BE Semiconductor Industries N.V.
- Trade name: Besi
- Company type: Public
- Traded as: Euronext Amsterdam: BESI; AEX component;
- ISIN: NL0012866412
- Industry: Semiconductors
- Founded: 1995
- Founders: Richard Blickman (CEO since 1995)
- Headquarters: Duiven, The Netherlands
- Area served: Worldwide
- Revenue: €592.8 million (2017)
- Number of employees: 1819 (2022)
- Website: besi.com

= Besi =

Semiconductor company in the Netherlands

BE Semiconductor Industries N.V., commonly known as Besi, is a Dutch multinational company that designs and manufactures semiconductor equipment. Besi offers die attach, packaging, and plating solutions.

== History ==
The company was founded in May, 1995 by Richard Blickman, who still leads the company today. At the end of 2022, Besi had a total of 1,675 permanent and 144 temporary employees. It outsources production to its subsidiaries in China and Malaysia.

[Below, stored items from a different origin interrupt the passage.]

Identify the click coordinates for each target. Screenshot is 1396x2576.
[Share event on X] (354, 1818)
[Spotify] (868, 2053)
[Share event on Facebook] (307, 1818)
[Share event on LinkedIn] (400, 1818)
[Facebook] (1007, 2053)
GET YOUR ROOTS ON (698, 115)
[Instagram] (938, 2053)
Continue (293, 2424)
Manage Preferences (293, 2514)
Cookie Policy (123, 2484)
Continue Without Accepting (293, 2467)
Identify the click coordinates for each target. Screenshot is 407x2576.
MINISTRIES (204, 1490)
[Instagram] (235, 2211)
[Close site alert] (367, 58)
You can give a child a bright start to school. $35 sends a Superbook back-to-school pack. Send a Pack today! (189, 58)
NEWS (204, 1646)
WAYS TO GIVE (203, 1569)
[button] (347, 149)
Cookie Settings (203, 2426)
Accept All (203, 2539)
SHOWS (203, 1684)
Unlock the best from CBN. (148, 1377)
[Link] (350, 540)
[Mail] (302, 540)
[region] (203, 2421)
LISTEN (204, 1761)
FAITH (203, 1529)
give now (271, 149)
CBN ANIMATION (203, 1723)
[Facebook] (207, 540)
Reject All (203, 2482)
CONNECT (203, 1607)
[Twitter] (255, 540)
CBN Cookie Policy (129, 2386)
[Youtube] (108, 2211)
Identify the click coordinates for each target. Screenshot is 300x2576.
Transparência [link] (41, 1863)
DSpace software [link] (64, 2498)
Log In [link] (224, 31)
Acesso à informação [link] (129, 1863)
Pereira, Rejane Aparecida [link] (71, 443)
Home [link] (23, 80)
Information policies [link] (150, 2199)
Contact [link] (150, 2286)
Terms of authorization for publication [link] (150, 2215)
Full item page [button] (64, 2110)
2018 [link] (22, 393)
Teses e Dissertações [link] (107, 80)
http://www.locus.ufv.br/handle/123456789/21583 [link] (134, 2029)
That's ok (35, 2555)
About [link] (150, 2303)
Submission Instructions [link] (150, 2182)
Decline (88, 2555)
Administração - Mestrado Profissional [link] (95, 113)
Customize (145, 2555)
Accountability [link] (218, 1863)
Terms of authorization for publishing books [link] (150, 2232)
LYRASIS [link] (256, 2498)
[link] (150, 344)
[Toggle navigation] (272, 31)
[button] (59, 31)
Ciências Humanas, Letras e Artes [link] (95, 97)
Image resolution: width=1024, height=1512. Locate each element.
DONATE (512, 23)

Besi is a publicly traded company, and its shares are listed on the Euronext Amsterdam stock market under the BESI ticker symbol. In 2021, Besi was valued at around $5.6 billion.

== Products ==
Besi offers die attach, packaging and plating solutions, with the die attach segment making up 82% of the revenue in 2021. The segment includes Flip Chip, Hybrid Bonding as well as Thermo Compression products among others. In total, Besi had a 42% market share in the segment in 2022, making them the market leader. The company's plating products on the other hand are used mainly for solar cells and connectors, as well as other electric devices.